- [Provided entries]:
* * *
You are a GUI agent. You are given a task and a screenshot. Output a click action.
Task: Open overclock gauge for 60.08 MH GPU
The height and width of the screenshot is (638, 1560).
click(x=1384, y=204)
* * *
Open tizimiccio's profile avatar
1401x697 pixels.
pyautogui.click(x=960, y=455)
* * *
- [Activity]:
Wherever a line in the data above holds the word "Open", copy that line.

- [Answer to the exercise]:
Task: Open overclock gauge for 60.08 MH GPU
Open tizimiccio's profile avatar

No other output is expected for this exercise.